不过可能国内的程序员很少能达到文中描述的那种境界,所以国内的软件公司也不会这样die掉。
Software
- How Software Companies Die
By
Orson Scott Card
The environment that
nutures creative programmers kills management and marketing types -
and vice versa. Programming is the Great Game. It consumes you, body
and soul. When you're caught up in it, nothing else matters. When you
emerge into daylight, you might well discover that you're a hundred
pounds overweight, your underwear is older than the average first
grader, and judging from the number of pizza boxes lying around, it
must be spring already. But you don't care, because your program
runs, and the code is fast and clever and tight. You won. You're
aware that some people think you're a nerd. So what? They're not
players. They've never jousted with Windows or gone hand to hand with
DOS. To them C++ is a decent grade, almost a B - not a language. They
barely exist. Like soldiers or artists, you don't care about the
opinions of civilians. You're building something intricate and fine.

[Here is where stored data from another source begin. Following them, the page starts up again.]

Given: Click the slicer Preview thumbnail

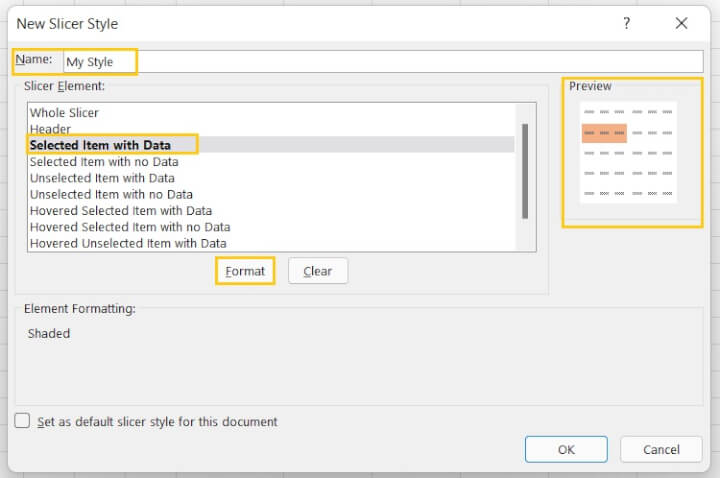Looking at the screenshot, I should [x=629, y=152].
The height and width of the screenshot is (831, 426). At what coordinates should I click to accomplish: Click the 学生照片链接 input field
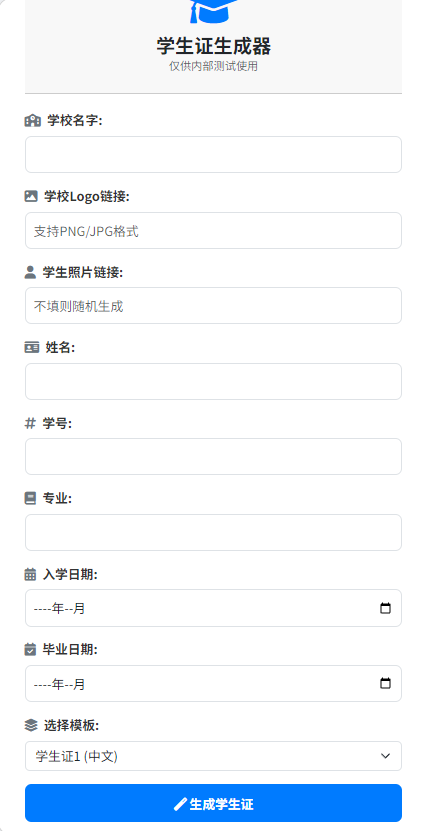214,306
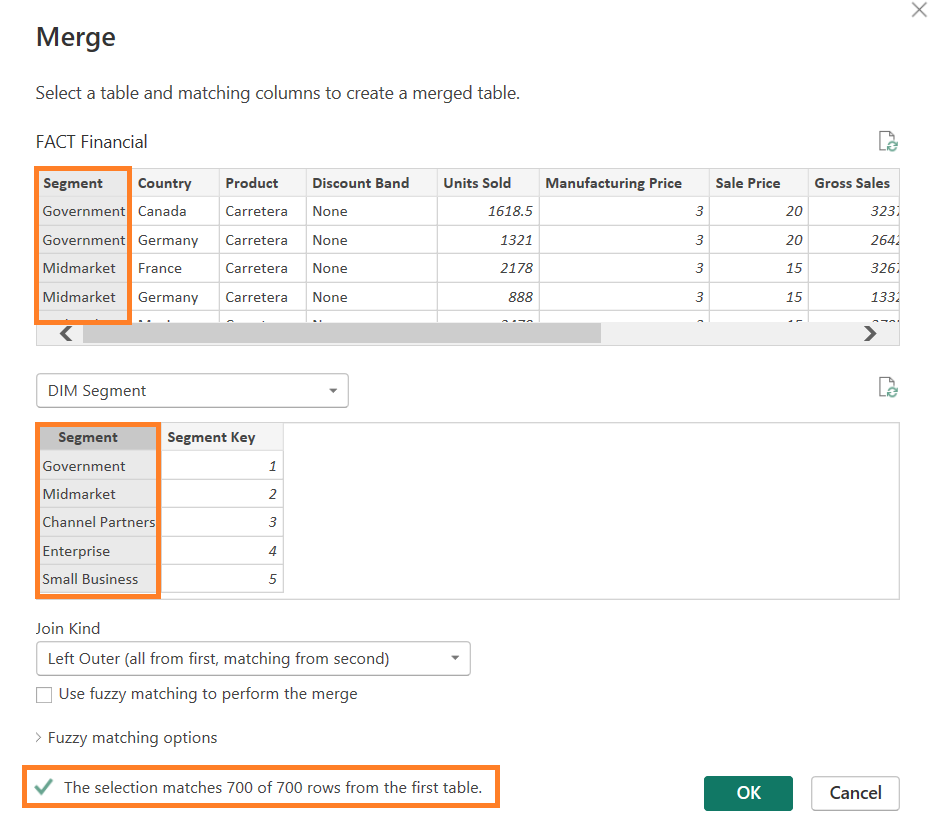Refresh the FACT Financial table preview icon

(x=887, y=142)
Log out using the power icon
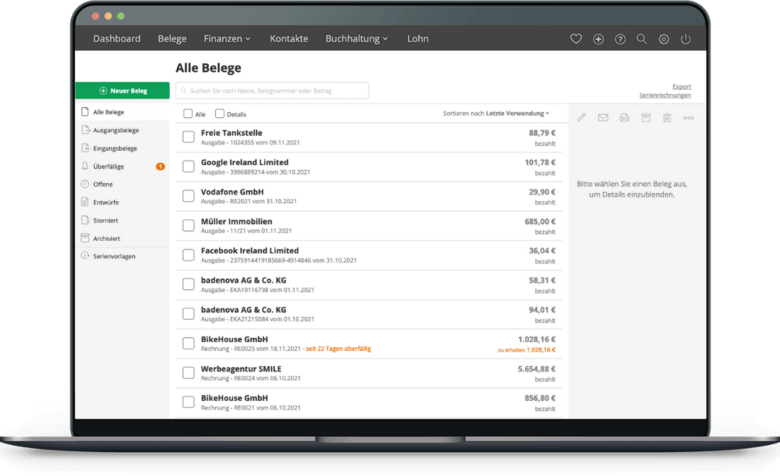The width and height of the screenshot is (780, 476). 685,39
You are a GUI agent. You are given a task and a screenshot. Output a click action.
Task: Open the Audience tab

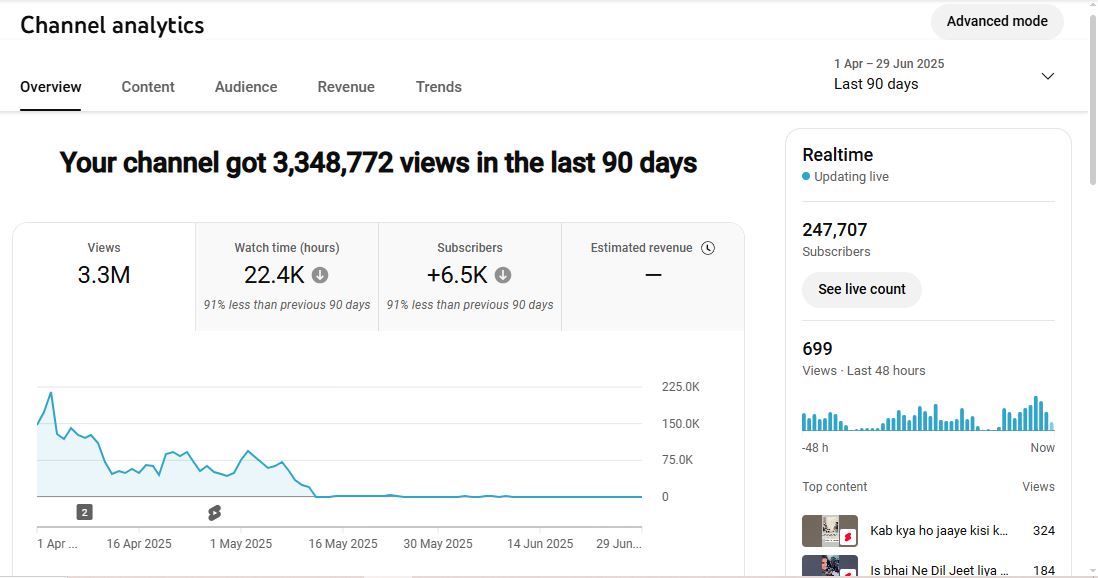coord(246,87)
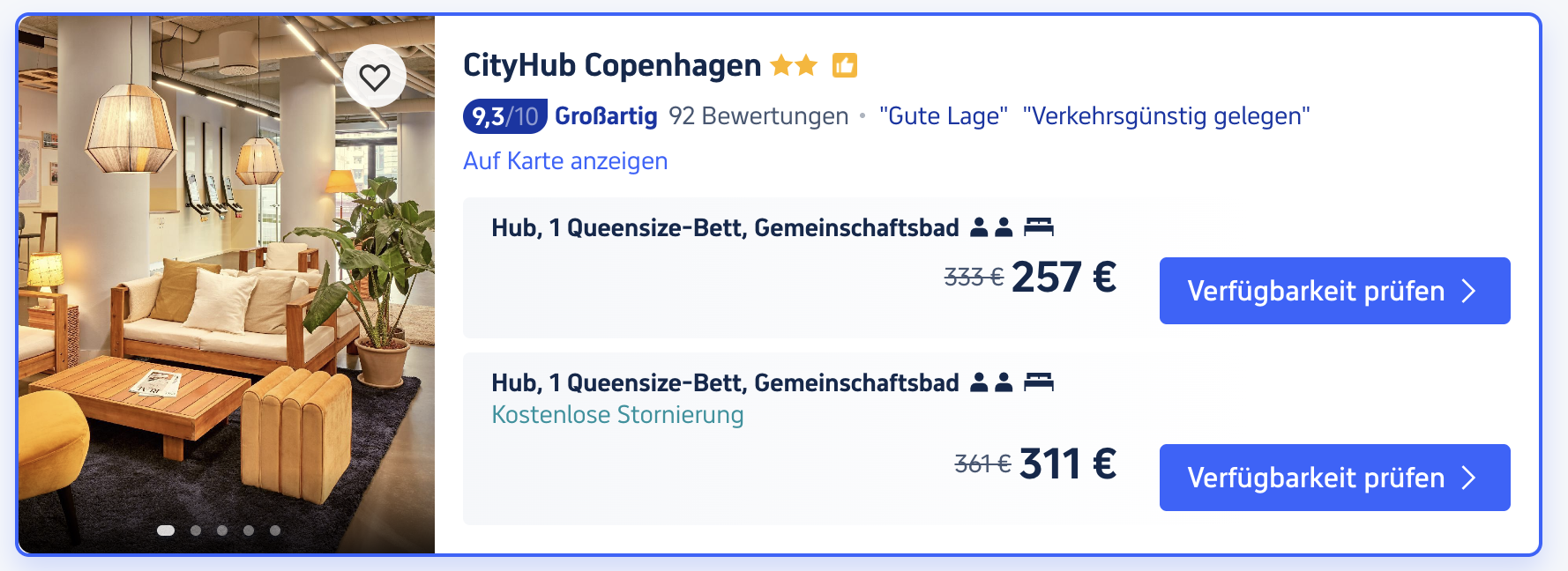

They'll never understand it.
BEEKEEPING
Here's the secret that
every successful software company is based on: You can domesticate
programmers the way beekeepers tame bees. You can't exactly
communicate with them, but you can get them to swarm in one place and
when they're not looking, you can carry off the honey. You keep these
bees from stinging by paying them money. More money than they know
what to do with. But that's less than you might think. You see, all
these programmers keep hearing their parents' voices in their heads
saying "When are you going to join the real world?" All you
have to pay them is enough money that they can answer (also in their
heads) "Geez, Dad, I'm making more than you." On average,
this is cheap. And you get them to stay in the hive by giving them
other coders to swarm with. The only person whose praise matters is
another programmer. Less-talented programmers will idolize them;
evenly matched ones will challenge and goad one another; and if you
want to get a good swarm, you make sure that you have at least one
certified genius coder that they can all look up to, even if he
glances at other people's code only long enough to sneer at it. He's
a Player, thinks the junior programmer. He looked at my code. That is
enough. If a software company provides such a hive, the coders will
give up sleep, love, health, and clean laundry, while the company
keeps the bulk of the money.
OUT OF CONTROL
Here's the problem that
ends up killing company after company. All successful software
companies had, as their dominant personality, a leader who nurtured
programmers. But no company can keep such a leader forever. Either he
cashes out, or he brings in management types who end up driving him
out, or he changes and becomes a management type himself. One way or
another, marketers get control. But...control of what? Instead of
finding assembly lines of productive workers, they quickly discover
that their product is produced by utterly unpredictable,
uncooperative, disobedient, and worst of all, unattractive people who
resist all attempts at management. Put them on a time clock, dress
them in suits, and they become sullen and start sabotaging the
product. Worst of all, you can sense that they are making fun of you
with every word they say.
SMOKED OUT
The shock is greater for
the coder, though. He suddenly finds that alien creatures control his
life. Meetings, Schedules, Reports. And now someone demands that he
PLAN all his programming and then stick to the plan, never improving,
never tweaking, and never, never touching some other team's code. The
lousy young programmer who once worshiped him is now his tyrannical
boss, a position he got because he played golf with some sphincter in
a suit. The hive has been ruined. The best coders leave. And the
marketers, comfortable now because they're surrounded by power
neckties and they have things under control, are baffled that each
new iteration of their software loses market share as the code bloats
and the bugs proliferate. Got to get some better packaging. Yeah,
that's it.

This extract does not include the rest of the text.